Pisa elects the Guelph leader Ugolino della Gherardesca, conte di Donoratico, as podesta and captain of the people. Formerly a Ghibelline, Ugolino concludes a peace with Florence but will rule tyranically until 1288, using his position to exile his personal enemies and destroy their castles.
Genoa gives command of a fleet to merchant-diplomat Benedetto Zaccaria, who blockades Pisa's Porto Pisano on the Tyrrhenian Sea, maneuvers the Pisans into committing their fleet to combat, and defeats them in the Battle of Meloria, a loss from which Pisa will never recover. Named ambassador to the court of the Byzantine emperor Michael VIII Paleologus 20 years ago, Zaccaria and his brother Manuel were given the fief of Phocaea north of Smyrna and used its alum mines as the basis on which to build a commercial empire that has been trading in the Black Sea, in Constantinople, Flanders, France, North Africa, and Spain.

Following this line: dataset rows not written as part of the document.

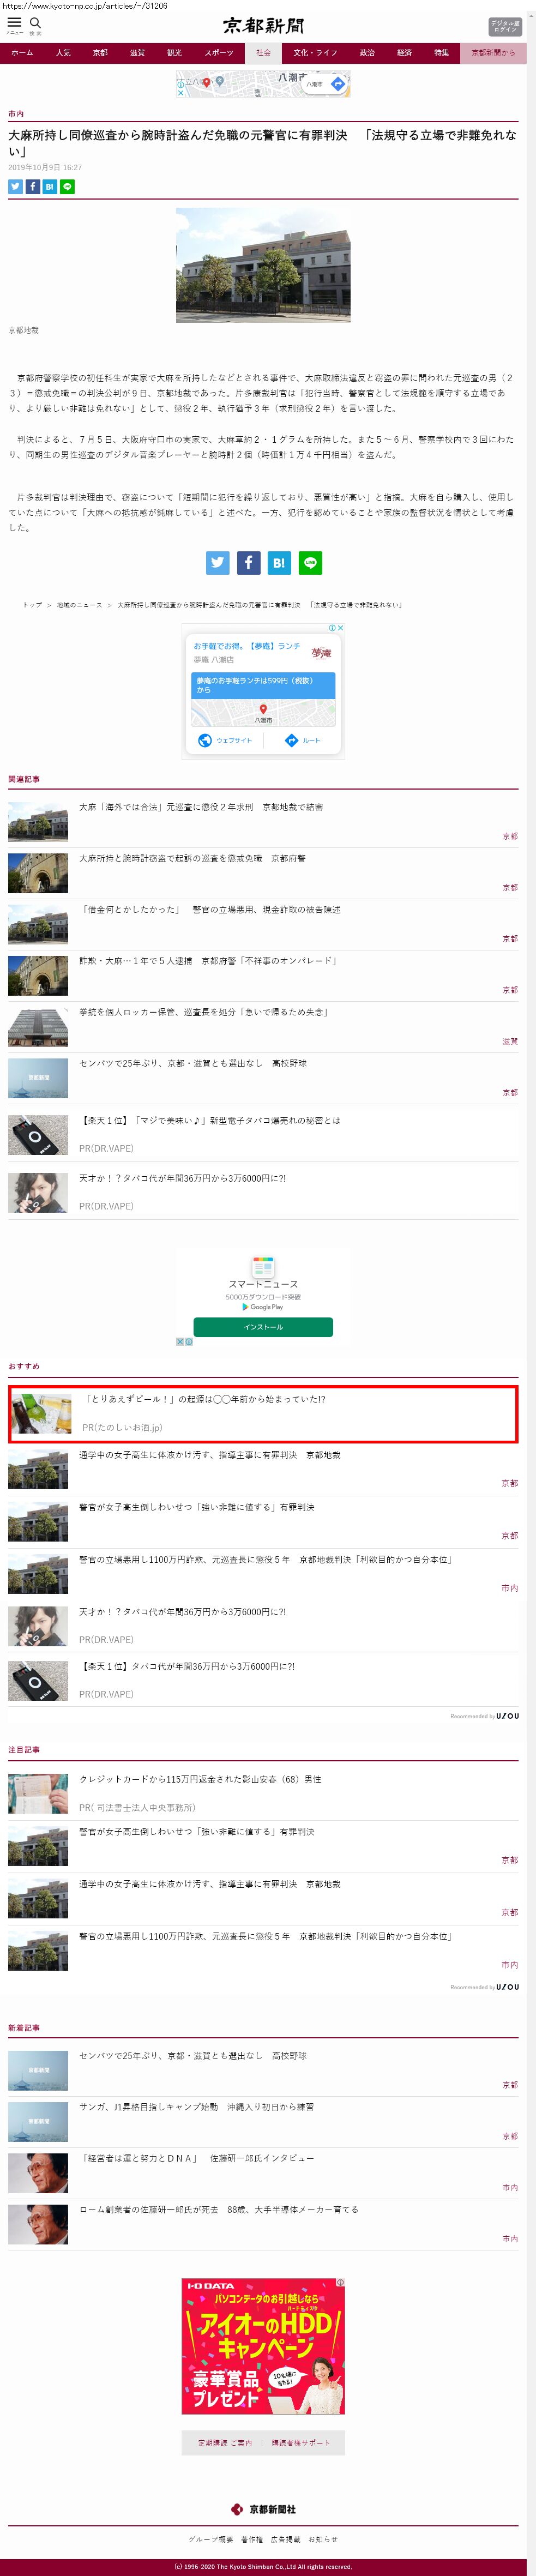Open the hamburger menu icon
Image resolution: width=536 pixels, height=2576 pixels.
[x=14, y=22]
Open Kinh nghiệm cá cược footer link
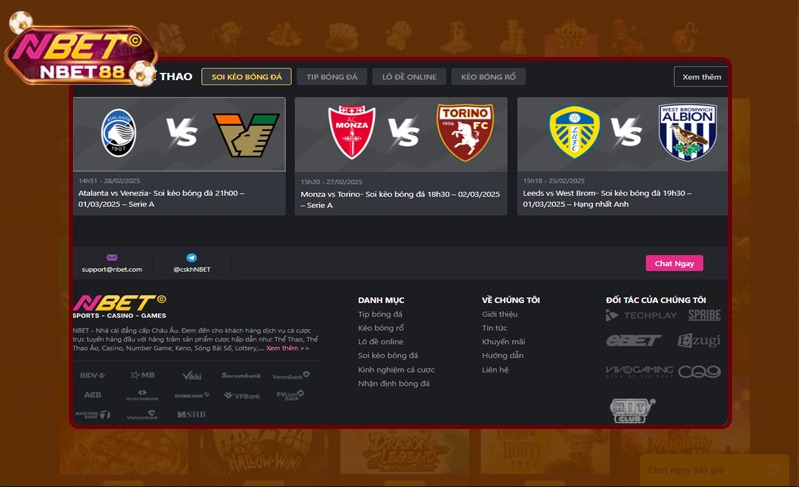Image resolution: width=799 pixels, height=487 pixels. click(x=396, y=370)
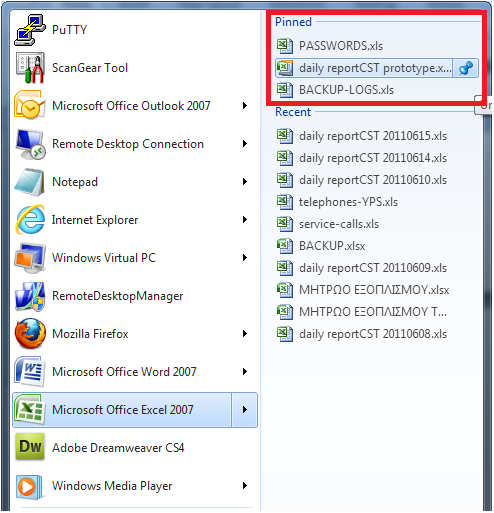Select the Microsoft Office Excel 2007 entry

click(x=122, y=410)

Persia's prince Arghun leads a revolt that unseats his uncle Tegüder, who is executed August 10. Formally enthroned August 11 as the fourth Mongol il-khan (subordinate khan), Arghun countermands Tegüder's Islamic policies, reinstates Buddhism as the state religion, and will rule until his death in 1291.

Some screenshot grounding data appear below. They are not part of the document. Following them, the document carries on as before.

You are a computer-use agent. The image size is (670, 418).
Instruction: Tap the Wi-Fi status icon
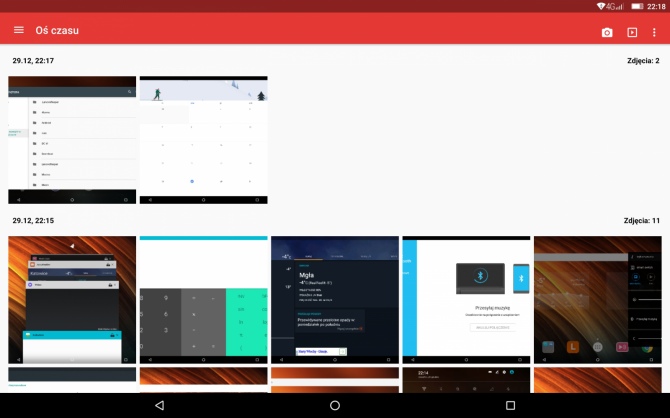[x=601, y=6]
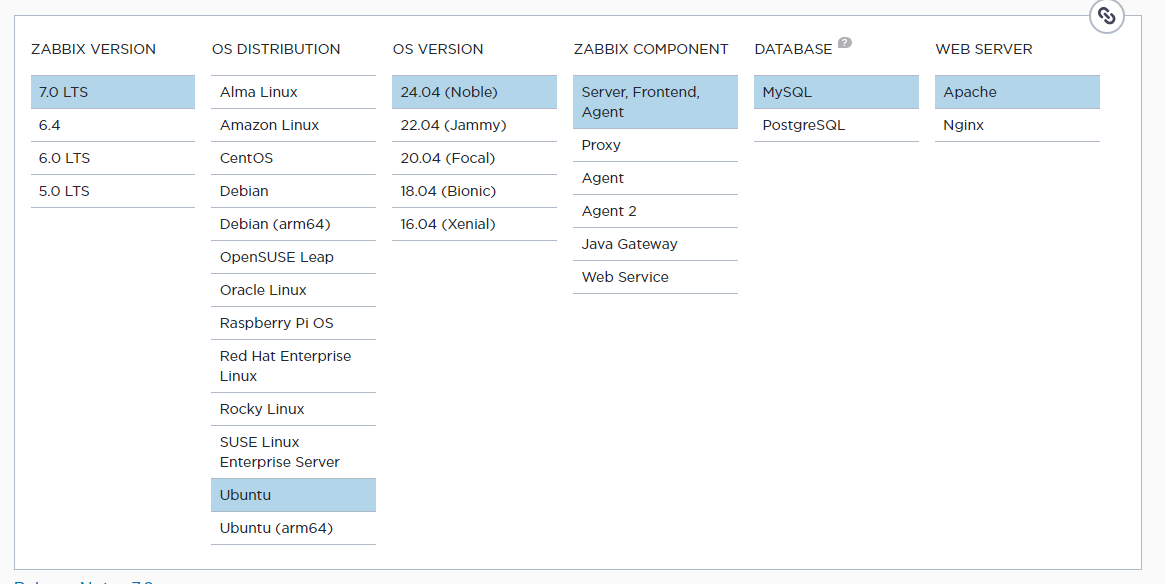Choose Red Hat Enterprise Linux
The height and width of the screenshot is (584, 1165).
292,366
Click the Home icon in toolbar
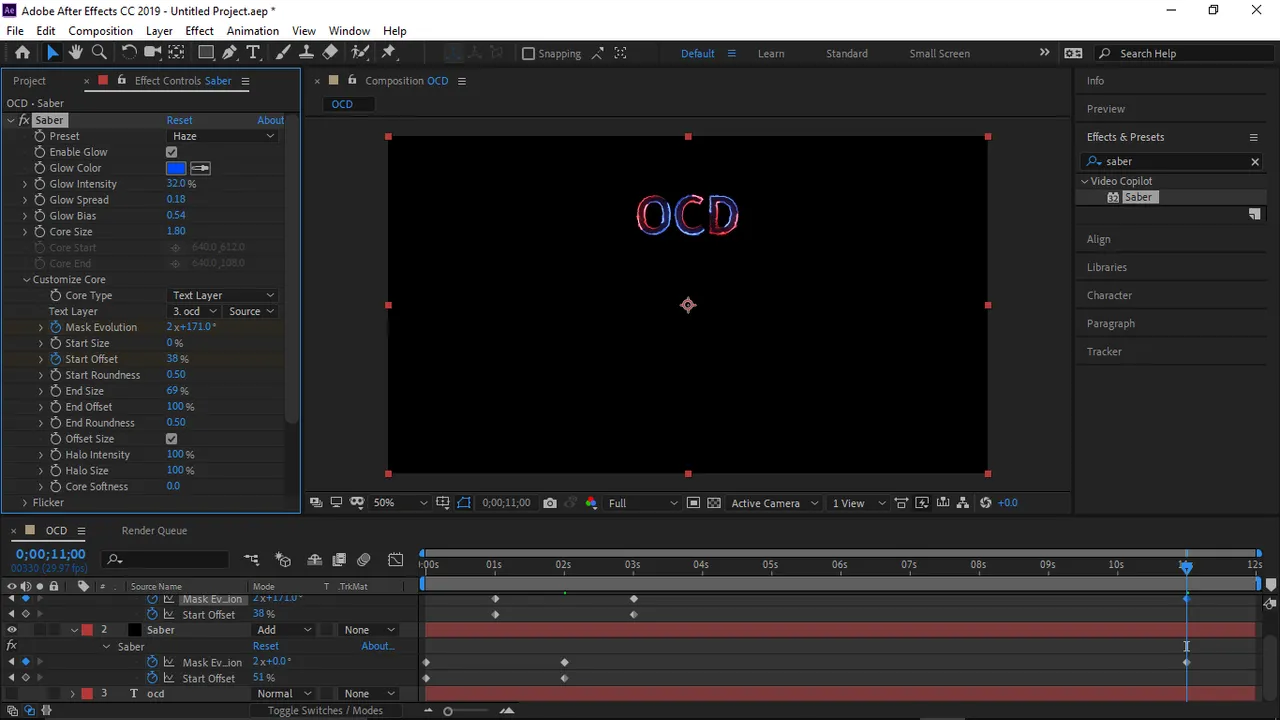Image resolution: width=1280 pixels, height=720 pixels. coord(22,53)
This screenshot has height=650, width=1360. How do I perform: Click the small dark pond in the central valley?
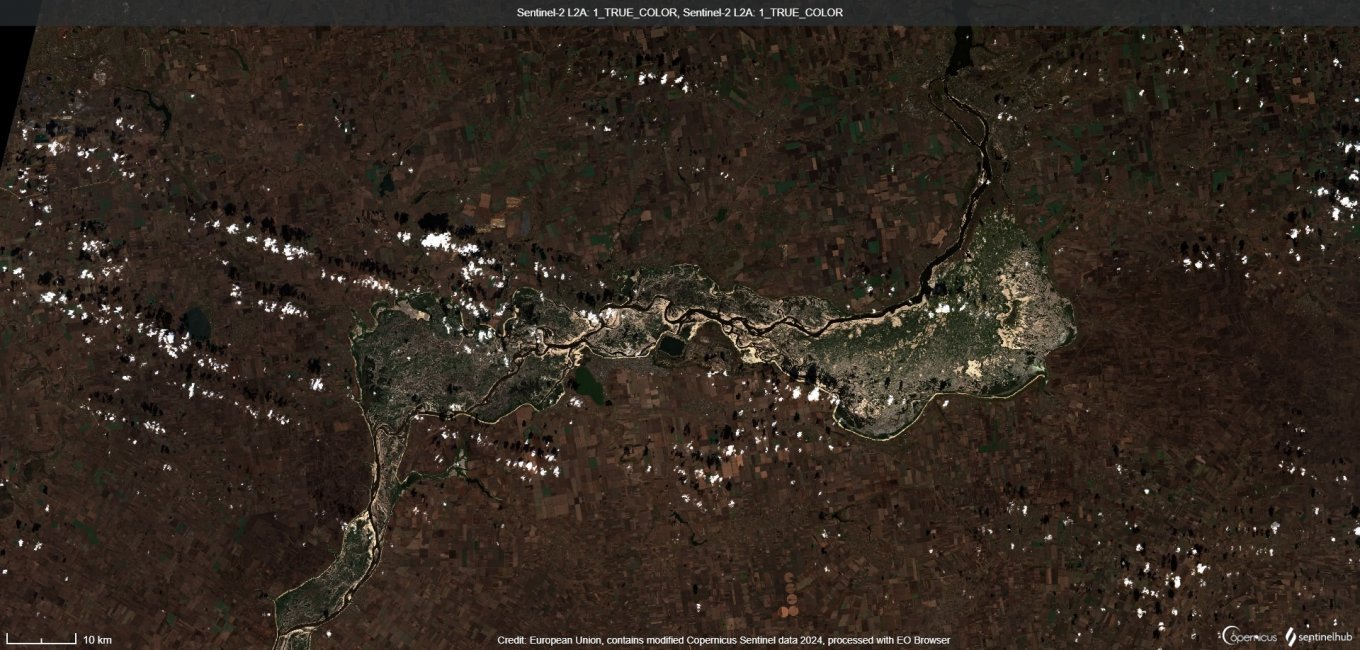(x=669, y=347)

Kublai Khan leads a 500,000-man Chinese army into Vietnam (see 944). Guerrillas organized by military strategist Tran Hung Dao, 55, fall back along the valley of the Red River, follow a scorched-earth policy, and then launch a counterattack that frees the Vietnamese capital and expels the Mongol invasion force (see 1287).
Venice coins the first gold ducats, its merchants having prospered in trade with the East while those at Florence thrive on trade with the North (see florins, 1252). Made of 24-carat gold, the ducat weighs 3.5 grams, will serve as a standard of value throughout Europe, and will retain its gold content until 1797.
Cambridge University (the University of Cambridge) gets its first college as the Benedictine monk Hugh de Balsham, bishop of Ely, founds what later will be called Peterhouse with a view to increasing the supply of academically trained clergymen (see 1231). The bishop established the college 4 years ago for "studious scholars living according to the rule of the scholars of Oxford called of Merton," but although they were to reside in "the dwelling-place of the secular brethren of the Hospital of St. John" the scholars did not fit in with the others and have been relocated to two hostels near the church of St. Peter (see Clare, 1326).
Rats are so prevalent in Europe that a story appears about a piper who leads children into a hollow because townspeople have refused to pay him for piping their rats into the river Weser. Rattenfänger von Hameln may also have reference to the Children's Crusade of 1212, but much distress is caused by rats, which not only consume grain stores, seeds, poultry, and eggs but also bite infants and spread disease (see 1484; Black Death, 1340).
Ravioli gains popularity at Rome, where people have been consuming lagano cum caseo (fettucini) for years (see 1279).